Apesar de o período oficial das campanhas eleitorais ainda não ter começado oficialmente, a disputa presidencial já ganhou forma a partir de um aspecto muito importante: as alianças partidárias.

Além de fortalecer palanques locais e atrair mais votos, a união entre partidos impacta o total de recursos financeiros aos quais as siglas terão acesso e aumenta o tempo de propaganda eleitoral gratuita em rádio e TV.

No caso do presidente Lula (PT), sua candidatura será beneficiada pela federação Brasil da Esperança, com o PCdoB e o PV, explica Flávio Pires Vieira, advogado especialista em Direito Eleitoral pelo IDP e sócio do escritório Vieira, Marques e Mazini.

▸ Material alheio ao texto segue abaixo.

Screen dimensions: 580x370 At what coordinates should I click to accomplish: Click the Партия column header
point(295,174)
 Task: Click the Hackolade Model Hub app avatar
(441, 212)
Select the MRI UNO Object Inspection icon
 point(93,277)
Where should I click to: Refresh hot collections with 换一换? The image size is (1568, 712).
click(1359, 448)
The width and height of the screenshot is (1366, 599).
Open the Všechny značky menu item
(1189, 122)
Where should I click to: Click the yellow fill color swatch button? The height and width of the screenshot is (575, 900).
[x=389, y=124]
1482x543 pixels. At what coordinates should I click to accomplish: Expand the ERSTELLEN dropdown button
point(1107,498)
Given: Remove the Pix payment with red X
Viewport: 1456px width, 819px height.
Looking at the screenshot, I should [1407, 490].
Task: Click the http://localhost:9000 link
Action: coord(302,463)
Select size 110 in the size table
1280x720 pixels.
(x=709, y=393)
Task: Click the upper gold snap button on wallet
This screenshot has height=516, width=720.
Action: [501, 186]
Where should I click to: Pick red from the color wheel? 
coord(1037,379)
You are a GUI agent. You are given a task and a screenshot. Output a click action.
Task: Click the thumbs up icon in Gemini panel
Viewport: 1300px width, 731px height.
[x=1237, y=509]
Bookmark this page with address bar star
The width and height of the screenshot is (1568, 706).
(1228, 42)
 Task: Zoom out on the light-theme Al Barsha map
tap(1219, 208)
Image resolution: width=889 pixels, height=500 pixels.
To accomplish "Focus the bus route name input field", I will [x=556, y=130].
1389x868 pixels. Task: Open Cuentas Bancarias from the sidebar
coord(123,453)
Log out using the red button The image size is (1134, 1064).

O partido também formou uma coligação com o PSB, o PDT e a federação PSOL-Rede, que deve ser formalizada pela Justiça Eleitoral.

“Se formalizada essa coligação, Lula ganha a soma da representação parlamentar dos maiores integrantes para o cálculo do horário eleitoral, além de maior capilaridade nacional, palanques estaduais e demonstração política de unidade”, disse o especialista ao g1.

🔎 Federações são a união entre dois ou mais partidos como uma única legenda durante pelo menos 4 anos. Coligações são alianças locais e temporárias para o período da campanha e os cargos de prefeito, governador, senador e presidente.

Ao mesmo tempo, candidatos que disputam a eleição sem alianças amplas têm menos tempo de propaganda distribuído entre coligações e federações. O candidato à Presidência Flávio Bolsonaro (PL), por exemplo, não obteve o apoio nacional do Podemos, Republicanos e da federação PP-União Brasil como esperava e acabou formando uma chapa puro-sangue com o deputado Alfredo Gaspar (PL-AL).

“Se ficar isolado, o tempo dele de propaganda de rádio e TV de Flávio será equivalente apenas ao próprio partido dele”, explica Gabriela Rollemberg, advogada especialista em direito eleitoral e cientista política. Ela avalia que, “quanto mais partidos, mais tempo”.

Apesar do isolamento, Flávio terá um dos maiores tempos de propaganda eleitoral porque o cálculo do TSE considera a bancada federal eleita em 2022, e o PL é a segunda maior da Câmara, com 98 deputados.